Analysis: Section 4(2)(a)(v)(B) of the Delhi Sales Tax Act, 1975 created a deduction for sales to a registered dealer on production of the prescribed declaration form, while section 5 governed the point of taxation and exemption scheme. Rule 7(1) prescribed the procedure and supporting documents for claiming the deduction, but did not take away the substantive right created by the Act. A contractual stipulation that declaration forms would not be accepted and that tax would be paid separately was inconsistent with the statute and the rules. A term in a standard form Government contract cannot override a statutory entitlement, and a void condition cannot be validated by consent or waiver where the contract is itself contrary to the Act.

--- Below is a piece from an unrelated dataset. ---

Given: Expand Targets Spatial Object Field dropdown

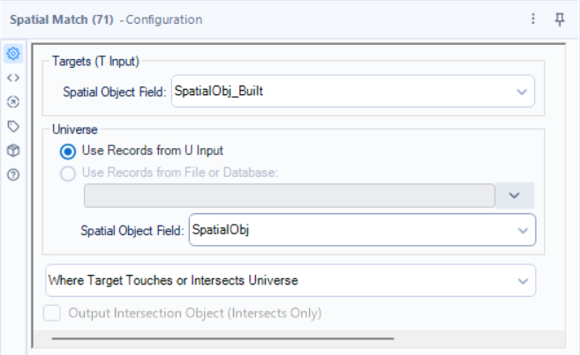Looking at the screenshot, I should 522,91.
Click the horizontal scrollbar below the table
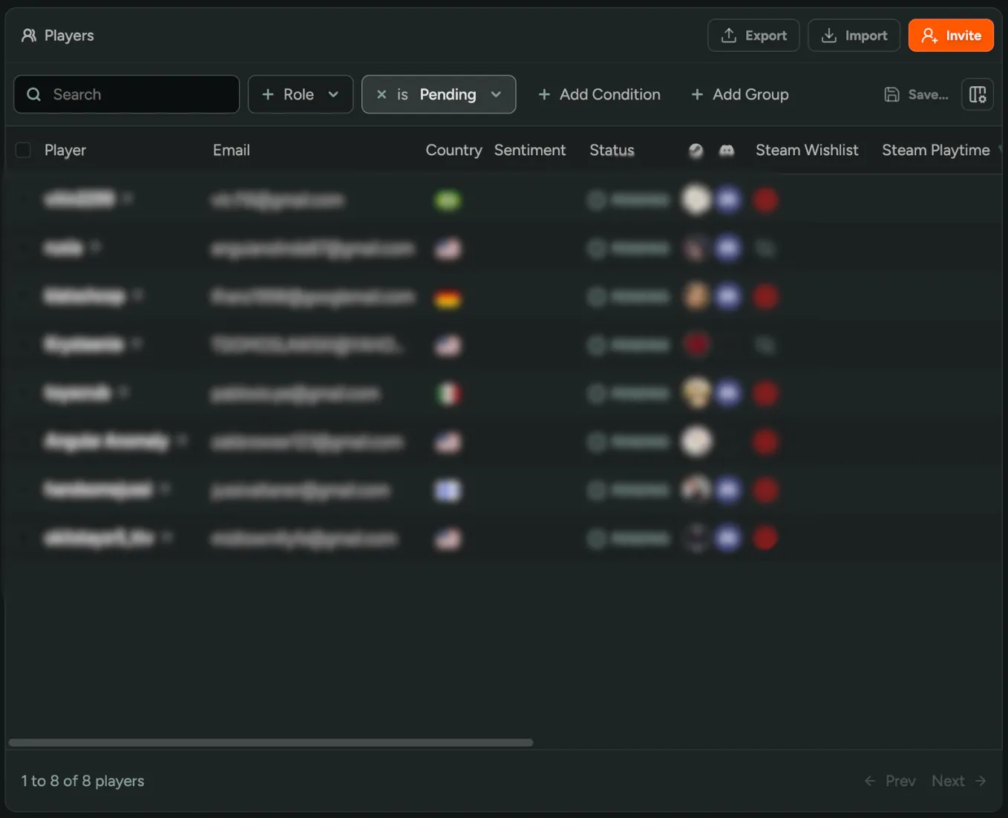The image size is (1008, 818). 271,742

Conclusion: The office order and the corresponding contractual amendment were held invalid to the extent they barred acceptance of ST-1 forms and denied the statutory deduction or exemption on first-point sales. The purchasing dealers were entitled to the statutory benefit notwithstanding the impugned condition.

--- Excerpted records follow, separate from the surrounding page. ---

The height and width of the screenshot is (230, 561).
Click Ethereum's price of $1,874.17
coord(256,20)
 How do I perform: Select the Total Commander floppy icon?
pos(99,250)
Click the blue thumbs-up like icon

Final Conclusion: The statutory exemption mechanism prevailed over the contractual condition, and the impugned office order could not curtail the registered dealer's right to claim deduction or exemption in accordance with the Act and the Rules.
Ratio Decidendi: A contractual condition in a Government standard form contract is void to the extent it conflicts with a statutory deduction or exemption conferred by the taxing statute, and procedural rules cannot be used to extinguish the substantive right created by the Act.